### [EXERCISE DESCRIPTION]
Write out the whole listing word for word.

### [STORED DATA]
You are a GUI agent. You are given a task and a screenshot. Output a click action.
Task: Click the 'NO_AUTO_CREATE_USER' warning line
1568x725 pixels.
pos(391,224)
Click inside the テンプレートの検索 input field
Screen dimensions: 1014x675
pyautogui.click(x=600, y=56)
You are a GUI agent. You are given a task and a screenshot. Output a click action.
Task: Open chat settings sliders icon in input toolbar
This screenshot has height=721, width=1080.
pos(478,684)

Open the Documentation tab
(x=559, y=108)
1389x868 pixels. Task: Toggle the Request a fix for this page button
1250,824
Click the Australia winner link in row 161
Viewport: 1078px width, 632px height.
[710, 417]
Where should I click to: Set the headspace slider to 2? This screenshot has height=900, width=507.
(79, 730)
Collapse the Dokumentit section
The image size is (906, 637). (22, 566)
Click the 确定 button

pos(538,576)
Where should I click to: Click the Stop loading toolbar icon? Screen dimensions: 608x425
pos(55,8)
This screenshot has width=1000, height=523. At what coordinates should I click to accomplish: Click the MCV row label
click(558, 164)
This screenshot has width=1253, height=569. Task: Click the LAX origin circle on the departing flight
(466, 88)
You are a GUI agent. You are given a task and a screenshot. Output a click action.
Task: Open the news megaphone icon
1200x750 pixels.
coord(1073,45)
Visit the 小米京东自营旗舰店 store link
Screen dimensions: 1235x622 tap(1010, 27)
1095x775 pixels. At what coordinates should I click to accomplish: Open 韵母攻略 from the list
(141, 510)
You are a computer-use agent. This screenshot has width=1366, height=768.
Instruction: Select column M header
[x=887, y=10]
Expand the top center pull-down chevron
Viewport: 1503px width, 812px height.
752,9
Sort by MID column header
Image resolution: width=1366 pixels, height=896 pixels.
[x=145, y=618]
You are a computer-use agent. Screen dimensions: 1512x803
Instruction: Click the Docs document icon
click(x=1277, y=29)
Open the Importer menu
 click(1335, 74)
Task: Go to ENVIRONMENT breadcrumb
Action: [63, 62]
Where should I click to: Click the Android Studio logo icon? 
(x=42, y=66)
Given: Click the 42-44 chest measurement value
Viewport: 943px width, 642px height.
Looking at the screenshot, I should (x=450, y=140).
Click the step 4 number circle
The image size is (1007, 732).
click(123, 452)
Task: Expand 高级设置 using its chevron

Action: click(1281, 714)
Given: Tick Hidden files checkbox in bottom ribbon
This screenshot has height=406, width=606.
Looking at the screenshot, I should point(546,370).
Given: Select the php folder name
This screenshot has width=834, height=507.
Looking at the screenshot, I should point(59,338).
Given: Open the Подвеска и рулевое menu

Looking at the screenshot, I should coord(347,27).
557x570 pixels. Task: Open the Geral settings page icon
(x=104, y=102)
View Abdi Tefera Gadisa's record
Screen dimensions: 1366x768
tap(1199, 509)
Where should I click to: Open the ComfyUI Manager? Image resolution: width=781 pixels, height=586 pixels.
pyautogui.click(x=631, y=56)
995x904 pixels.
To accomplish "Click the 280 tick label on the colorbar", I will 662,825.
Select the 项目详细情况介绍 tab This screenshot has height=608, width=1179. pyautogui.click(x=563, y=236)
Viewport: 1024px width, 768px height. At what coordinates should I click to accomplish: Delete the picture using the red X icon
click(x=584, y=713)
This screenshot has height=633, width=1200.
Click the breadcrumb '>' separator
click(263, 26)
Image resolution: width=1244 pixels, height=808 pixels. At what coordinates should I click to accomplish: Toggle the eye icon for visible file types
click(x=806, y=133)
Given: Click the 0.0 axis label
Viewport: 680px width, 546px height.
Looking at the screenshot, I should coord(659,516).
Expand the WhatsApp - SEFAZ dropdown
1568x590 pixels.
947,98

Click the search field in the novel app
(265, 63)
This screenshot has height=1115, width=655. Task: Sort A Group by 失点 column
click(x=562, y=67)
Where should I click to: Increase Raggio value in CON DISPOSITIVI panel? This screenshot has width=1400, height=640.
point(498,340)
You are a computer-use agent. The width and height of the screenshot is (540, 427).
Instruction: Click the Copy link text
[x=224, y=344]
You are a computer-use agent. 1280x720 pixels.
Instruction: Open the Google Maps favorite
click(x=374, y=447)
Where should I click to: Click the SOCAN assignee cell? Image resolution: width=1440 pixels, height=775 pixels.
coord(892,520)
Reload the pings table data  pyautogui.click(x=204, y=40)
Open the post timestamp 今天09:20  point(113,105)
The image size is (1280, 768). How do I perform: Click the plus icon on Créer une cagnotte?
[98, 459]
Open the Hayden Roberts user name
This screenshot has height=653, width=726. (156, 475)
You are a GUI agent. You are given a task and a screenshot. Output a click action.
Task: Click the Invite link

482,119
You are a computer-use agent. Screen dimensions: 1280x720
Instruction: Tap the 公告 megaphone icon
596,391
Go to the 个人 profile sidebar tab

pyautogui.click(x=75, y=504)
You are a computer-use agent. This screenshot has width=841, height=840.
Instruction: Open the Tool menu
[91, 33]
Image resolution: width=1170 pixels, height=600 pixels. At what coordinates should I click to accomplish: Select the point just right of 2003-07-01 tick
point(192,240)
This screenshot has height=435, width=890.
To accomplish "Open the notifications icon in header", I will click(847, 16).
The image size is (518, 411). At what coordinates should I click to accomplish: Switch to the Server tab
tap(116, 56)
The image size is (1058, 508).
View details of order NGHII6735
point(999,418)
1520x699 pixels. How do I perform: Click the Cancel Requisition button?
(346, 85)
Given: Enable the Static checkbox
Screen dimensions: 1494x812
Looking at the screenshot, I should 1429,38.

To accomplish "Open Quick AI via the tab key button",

### [ANSWER TO THIS EXERCISE]
You are a GUI agent. You are given a task and a screenshot. Output a click action.
Task: Click the 'NO_AUTO_CREATE_USER' warning line
1568x725 pixels.
pos(391,224)
Click inside the テンプレートの検索 input field
Screen dimensions: 1014x675
pyautogui.click(x=600, y=56)
You are a GUI agent. You are given a task and a screenshot. Output a click action.
Task: Open chat settings sliders icon in input toolbar
This screenshot has height=721, width=1080.
pos(478,684)

Open the Documentation tab
(x=559, y=108)
1389x868 pixels. Task: Toggle the Request a fix for this page button
1250,824
Click the Australia winner link in row 161
Viewport: 1078px width, 632px height.
[710, 417]
Where should I click to: Set the headspace slider to 2? This screenshot has height=900, width=507.
(79, 730)
Collapse the Dokumentit section
The image size is (906, 637). (22, 566)
Click the 确定 button

pos(538,576)
Where should I click to: Click the Stop loading toolbar icon? Screen dimensions: 608x425
pos(55,8)
This screenshot has width=1000, height=523. At what coordinates should I click to accomplish: Click the MCV row label
click(558, 164)
This screenshot has width=1253, height=569. Task: Click the LAX origin circle on the departing flight
(466, 88)
You are a GUI agent. You are given a task and a screenshot. Output a click action.
Task: Open the news megaphone icon
1200x750 pixels.
coord(1073,45)
Visit the 小米京东自营旗舰店 store link
Screen dimensions: 1235x622 tap(1010, 27)
1095x775 pixels. At what coordinates should I click to accomplish: Open 韵母攻略 from the list
(141, 510)
You are a computer-use agent. This screenshot has width=1366, height=768.
Instruction: Select column M header
[x=887, y=10]
Expand the top center pull-down chevron
Viewport: 1503px width, 812px height.
752,9
Sort by MID column header
Image resolution: width=1366 pixels, height=896 pixels.
[x=145, y=618]
You are a computer-use agent. Screen dimensions: 1512x803
Instruction: Click the Docs document icon
click(x=1277, y=29)
Open the Importer menu
 click(1335, 74)
Task: Go to ENVIRONMENT breadcrumb
Action: [63, 62]
Where should I click to: Click the Android Studio logo icon? 
(x=42, y=66)
Given: Click the 42-44 chest measurement value
Viewport: 943px width, 642px height.
Looking at the screenshot, I should (x=450, y=140).
Click the step 4 number circle
The image size is (1007, 732).
click(123, 452)
Task: Expand 高级设置 using its chevron

Action: click(1281, 714)
Given: Tick Hidden files checkbox in bottom ribbon
This screenshot has height=406, width=606.
Looking at the screenshot, I should point(546,370).
Given: Select the php folder name
This screenshot has width=834, height=507.
Looking at the screenshot, I should point(59,338).
Given: Open the Подвеска и рулевое menu

Looking at the screenshot, I should coord(347,27).
557x570 pixels. Task: Open the Geral settings page icon
(x=104, y=102)
View Abdi Tefera Gadisa's record
Screen dimensions: 1366x768
tap(1199, 509)
Where should I click to: Open the ComfyUI Manager? Image resolution: width=781 pixels, height=586 pixels.
pyautogui.click(x=631, y=56)
995x904 pixels.
To accomplish "Click the 280 tick label on the colorbar", I will 662,825.
Select the 项目详细情况介绍 tab This screenshot has height=608, width=1179. pyautogui.click(x=563, y=236)
Viewport: 1024px width, 768px height. At what coordinates should I click to accomplish: Delete the picture using the red X icon
click(x=584, y=713)
This screenshot has height=633, width=1200.
Click the breadcrumb '>' separator
click(263, 26)
Image resolution: width=1244 pixels, height=808 pixels. At what coordinates should I click to accomplish: Toggle the eye icon for visible file types
click(x=806, y=133)
Given: Click the 0.0 axis label
Viewport: 680px width, 546px height.
Looking at the screenshot, I should coord(659,516).
Expand the WhatsApp - SEFAZ dropdown
1568x590 pixels.
947,98

Click the search field in the novel app
(265, 63)
This screenshot has height=1115, width=655. Task: Sort A Group by 失点 column
click(x=562, y=67)
Where should I click to: Increase Raggio value in CON DISPOSITIVI panel? This screenshot has width=1400, height=640.
point(498,340)
You are a computer-use agent. The width and height of the screenshot is (540, 427).
Instruction: Click the Copy link text
[x=224, y=344]
You are a computer-use agent. 1280x720 pixels.
Instruction: Open the Google Maps favorite
click(x=374, y=447)
Where should I click to: Click the SOCAN assignee cell? Image resolution: width=1440 pixels, height=775 pixels.
coord(892,520)
Reload the pings table data  pyautogui.click(x=204, y=40)
Open the post timestamp 今天09:20  point(113,105)
The image size is (1280, 768). How do I perform: Click the plus icon on Créer une cagnotte?
[98, 459]
Open the Hayden Roberts user name
This screenshot has height=653, width=726. (156, 475)
You are a GUI agent. You are given a task and a screenshot. Output a click action.
Task: Click the Invite link

482,119
You are a computer-use agent. Screen dimensions: 1280x720
Instruction: Tap the 公告 megaphone icon
596,391
Go to the 个人 profile sidebar tab

pyautogui.click(x=75, y=504)
You are a computer-use agent. This screenshot has width=841, height=840.
Instruction: Open the Tool menu
[91, 33]
Image resolution: width=1170 pixels, height=600 pixels. At what coordinates should I click to accomplish: Select the point just right of 2003-07-01 tick
point(192,240)
This screenshot has height=435, width=890.
To accomplish "Open the notifications icon in header", I will click(847, 16).
The image size is (518, 411). At what coordinates should I click to accomplish: Switch to the Server tab
tap(116, 56)
The image size is (1058, 508).
View details of order NGHII6735
point(999,418)
1520x699 pixels. How do I perform: Click the Cancel Requisition button?
(346, 85)
Given: Enable the Static checkbox
Screen dimensions: 1494x812
Looking at the screenshot, I should 1429,38.

To accomplish "Open Quick AI via the tab key button",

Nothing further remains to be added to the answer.